Quais são os incentivos que a Fazenda pretende adotar para a construção civil?

A construção civil será um dos pólos dinâmicos da economia brasileira no segundo mandato de Lula, caso ele venha a ocorrer. Ela havia estagnado, se deteriorando ao longo dos anos. Agora, com inflação baixa e estabilidade, tem condições de avançar. Uma dessas condições é o juro baixo. Com juro alto, não existe crédito que consiga viabilizar a construção civil. Estamos estudando mecanismos para dar crédito de longo prazo ao setor da construção. É um novo filão a ser explorado, com a ajuda da alienação fiduciária, que dá garantia de retomada do imóvel caso haja inadimplência.

Está em estudo alguma medida para reduzir os juros do crédito imobiliário?

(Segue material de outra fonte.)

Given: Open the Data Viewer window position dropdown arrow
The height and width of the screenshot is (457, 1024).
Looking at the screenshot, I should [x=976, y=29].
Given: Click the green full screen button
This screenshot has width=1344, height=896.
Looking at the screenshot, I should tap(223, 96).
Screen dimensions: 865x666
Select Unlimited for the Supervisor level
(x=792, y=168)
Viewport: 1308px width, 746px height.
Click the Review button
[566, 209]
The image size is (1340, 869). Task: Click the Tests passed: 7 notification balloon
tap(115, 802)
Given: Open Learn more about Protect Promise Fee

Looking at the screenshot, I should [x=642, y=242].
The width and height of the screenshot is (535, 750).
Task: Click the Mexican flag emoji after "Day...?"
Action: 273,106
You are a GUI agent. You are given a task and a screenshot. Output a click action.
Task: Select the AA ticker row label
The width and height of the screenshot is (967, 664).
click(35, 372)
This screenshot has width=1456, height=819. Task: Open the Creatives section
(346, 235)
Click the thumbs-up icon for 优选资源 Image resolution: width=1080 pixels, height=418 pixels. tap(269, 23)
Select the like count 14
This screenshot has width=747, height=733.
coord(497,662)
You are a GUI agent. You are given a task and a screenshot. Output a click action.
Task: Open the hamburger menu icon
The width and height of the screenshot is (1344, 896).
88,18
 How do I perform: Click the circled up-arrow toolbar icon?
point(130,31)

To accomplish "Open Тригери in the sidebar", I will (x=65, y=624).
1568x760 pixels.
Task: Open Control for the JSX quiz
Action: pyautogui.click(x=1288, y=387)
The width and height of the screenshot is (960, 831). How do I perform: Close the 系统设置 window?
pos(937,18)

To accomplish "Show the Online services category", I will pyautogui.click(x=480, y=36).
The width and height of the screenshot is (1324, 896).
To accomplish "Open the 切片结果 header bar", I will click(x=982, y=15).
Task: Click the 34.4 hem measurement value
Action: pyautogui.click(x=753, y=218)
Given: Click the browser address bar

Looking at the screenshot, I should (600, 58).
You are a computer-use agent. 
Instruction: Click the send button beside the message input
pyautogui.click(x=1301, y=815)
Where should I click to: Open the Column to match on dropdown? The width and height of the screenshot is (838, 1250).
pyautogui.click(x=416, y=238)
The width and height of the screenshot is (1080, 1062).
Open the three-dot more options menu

Vamos aprovar no Conselho Monetário Nacional uma medida que vai eliminar a TR dos contratos de financiamento imobiliário. Vamos introduzir prestações fixas. E, pelo que senti na conversa com alguns bancos, há quem esteja disposto a tirar a TR e não aumentar a taxa de juros cobrada. Isso significa uma redução entre 2,5% e 3% ao ano. Na média, os bancos cobram TR mais 12% quando se trata de financiamento imobiliário. Portanto, será uma redução de quase 20% dos juros.

Mas por que os bancos fariam essa concessão?

Eles têm interesse de fidelizar o cliente. Começo a sentir uma maior competição. Olha, este ano devemos ter mais de R$ 20 bilhões financiando a habitação. Parece muito, mas não é. O financiamento a este setor corresponde a menos de 3% do PIB. Em outros países, esta parcela consome 20%, 30% do PIB. Na Espanha, chega a 40%.

Como o sr. viu o episódio protagonizado por Roberto Toster, da Febraban, essa semana (ele criticou as medidas do governo para redução do spread)? Soube que ele foi suspenso por uma semana.

Considero a questão como superada. Tenho certeza de que as medidas para redução do spread vão ser efetivas e teremos resultados significativos antes do fim do ano.

Não seria necessário mais ajuste fiscal para possibilitar o aumento dos investimentos? Os gastos correntes estão aumentando.


O ano eleitoral sempre tem algum aumento de despesa corrente e depois ela cai. No governo FHC, em 2002, também houve. Estamos dispostos a fazer mais quatro anos de superávit primário, de modo que a relação dívida/PIB vai continuar caindo.

O governo está planejando um ajuste fiscal mais forte em 2007 para compensar o aumento de gastos?

Eu não estou sabendo disso. Mas eu garanto que as contas públicas estarão sob controle e o contingenciamento que tiver de ser feito será.